Defendant prosecutes this writ of error pro se. First he. contends that the indictment is illegal, defective and insufficient because it fails to charge an offense punishable in the penitentiary by its omission of the words “feloniously, unlawfully, maliciously and wilfully.”

Section 23 of division I of the Criminal Code (Ill. Rev. Stat. 1947, chap. 38, par. 58,) reads as follows: “An assault with an intent to commit murder, rape, mayhem, robbery, larceny or other felony, shall subject the offender to imprisonment in the penitentiary for a term not less than one year nor more than fourteen years,”

*206Under the authorities of Illinois and other States, the words “unlawfully, wilfully, feloniously and maliciously” must be stated in an indictment when they constitute part of the statutory definition of the offense but do not need to be stated when they are no part of the statutory offense. (People v.
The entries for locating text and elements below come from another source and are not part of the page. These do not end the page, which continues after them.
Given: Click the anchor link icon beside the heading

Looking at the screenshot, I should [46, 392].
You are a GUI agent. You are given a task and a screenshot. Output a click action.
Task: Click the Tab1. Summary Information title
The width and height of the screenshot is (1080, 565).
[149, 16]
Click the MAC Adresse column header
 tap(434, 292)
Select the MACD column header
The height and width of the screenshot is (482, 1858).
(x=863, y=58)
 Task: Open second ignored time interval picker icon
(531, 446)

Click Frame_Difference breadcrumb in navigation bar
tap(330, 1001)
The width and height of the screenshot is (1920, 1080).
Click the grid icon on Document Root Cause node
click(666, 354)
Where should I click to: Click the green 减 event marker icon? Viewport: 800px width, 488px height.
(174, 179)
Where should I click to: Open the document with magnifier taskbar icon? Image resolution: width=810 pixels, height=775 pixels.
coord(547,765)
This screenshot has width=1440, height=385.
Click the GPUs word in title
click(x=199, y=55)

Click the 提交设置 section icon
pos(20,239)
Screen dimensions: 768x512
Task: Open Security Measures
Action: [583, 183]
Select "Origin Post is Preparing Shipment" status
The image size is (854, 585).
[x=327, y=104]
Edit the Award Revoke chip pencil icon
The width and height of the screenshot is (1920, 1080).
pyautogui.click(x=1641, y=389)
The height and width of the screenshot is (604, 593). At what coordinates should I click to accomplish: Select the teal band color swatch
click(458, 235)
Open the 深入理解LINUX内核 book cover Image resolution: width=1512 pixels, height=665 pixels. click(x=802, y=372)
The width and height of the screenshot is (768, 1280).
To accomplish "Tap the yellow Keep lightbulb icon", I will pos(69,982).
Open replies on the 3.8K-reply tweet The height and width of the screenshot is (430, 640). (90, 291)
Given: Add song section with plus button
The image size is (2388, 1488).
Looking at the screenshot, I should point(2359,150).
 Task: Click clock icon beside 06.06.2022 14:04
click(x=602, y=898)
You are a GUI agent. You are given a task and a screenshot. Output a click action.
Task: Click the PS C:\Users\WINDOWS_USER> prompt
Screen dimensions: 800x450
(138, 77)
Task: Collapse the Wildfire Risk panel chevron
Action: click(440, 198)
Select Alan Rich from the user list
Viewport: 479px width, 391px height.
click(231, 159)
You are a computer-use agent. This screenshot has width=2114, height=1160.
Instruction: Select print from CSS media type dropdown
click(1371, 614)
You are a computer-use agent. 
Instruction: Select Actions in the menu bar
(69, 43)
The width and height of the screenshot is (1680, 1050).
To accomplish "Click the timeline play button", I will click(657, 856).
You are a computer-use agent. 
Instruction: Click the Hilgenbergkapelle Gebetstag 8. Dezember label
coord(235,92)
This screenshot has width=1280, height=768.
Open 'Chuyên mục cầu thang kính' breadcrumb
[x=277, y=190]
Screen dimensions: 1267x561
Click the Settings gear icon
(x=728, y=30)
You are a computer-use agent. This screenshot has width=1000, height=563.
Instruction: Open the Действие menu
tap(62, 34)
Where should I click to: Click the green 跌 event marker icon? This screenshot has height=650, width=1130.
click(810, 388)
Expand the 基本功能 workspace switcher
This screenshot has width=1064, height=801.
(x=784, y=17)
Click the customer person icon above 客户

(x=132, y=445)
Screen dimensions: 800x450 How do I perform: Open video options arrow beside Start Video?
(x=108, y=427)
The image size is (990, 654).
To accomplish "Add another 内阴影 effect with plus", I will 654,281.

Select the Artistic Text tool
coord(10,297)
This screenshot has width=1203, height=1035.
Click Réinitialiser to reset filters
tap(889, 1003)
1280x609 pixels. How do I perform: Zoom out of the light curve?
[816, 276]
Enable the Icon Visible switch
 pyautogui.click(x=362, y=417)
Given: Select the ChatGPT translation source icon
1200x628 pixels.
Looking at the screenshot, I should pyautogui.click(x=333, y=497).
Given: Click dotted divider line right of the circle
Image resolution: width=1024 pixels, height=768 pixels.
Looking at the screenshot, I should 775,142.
Connors, 301 Ill. 112; People v. Martin, 314 Ill. 110; 27 Am. Jur., Indictments and Informations, par. 67.) We believe the indictment in this case, drawn in the language of the statute, to be sufficient.

The plaintiff further insists that the sentence in this case is erroneous and illegal, because it is not definite but uncertain. He contends that the sentence of defendant for a term of years, not less than one, nor more than fourteen, as provided by statute for the crime, and the advisory recommendation by the court fixing the minimum duration of imprisonment at three years and the maximum duration at fourteen years, leaves a doubt and uncertainty as to which order is effective. This problem was under consideration in the recent case of People v. Burnett, 394 Ill. 420. It was there stated: “The judgment of commitment entered in this case sentenced each of plaintiffs in error to the penitentiary ‘for the term of one year to life or until discharged according to law.’ The judgment contained a further statement that it was ‘the advisory opinion of the court’ that each of the defendants be confined in the penitentiary for a term of not less than 20 years nor more than 35 years.”

The history and the effect of the several Parole Acts up to and including the 1943 amendment were fully discussed in the Burnett case and we adhere to what was stated in the opinion. This court announced in that case that “The administrative body vested with the power to administer the Parole law must observe the minimum and maximum fixed by the court. If the minimum and maximum fixed in the judgment is different from the minimum and maximum provided by law, then the Parole Board is required to follow directions of the judgment and in this *207sense the provisions of the Parole Act become a part of the judgment the same as though written therein.” The final pronouncement in the opinion was as follows: “The provisions of section 2 [Parole Act amendment of 1943] require the court to fix the minimum and maximum and if, in the exercise of the discretion given, he concludes that there should be a minimum and maximum different than that provided by law, then the minimum and maximum so fixed by the court becomes the basis of the judgment and the order of commitment should be entered accordingly.”

Conforming to the prior holding of the court in the Burnett case, the judgment in this case must be reversed and the cause remanded with directions to enter a proper sentence.

Reversed and remanded, with directions.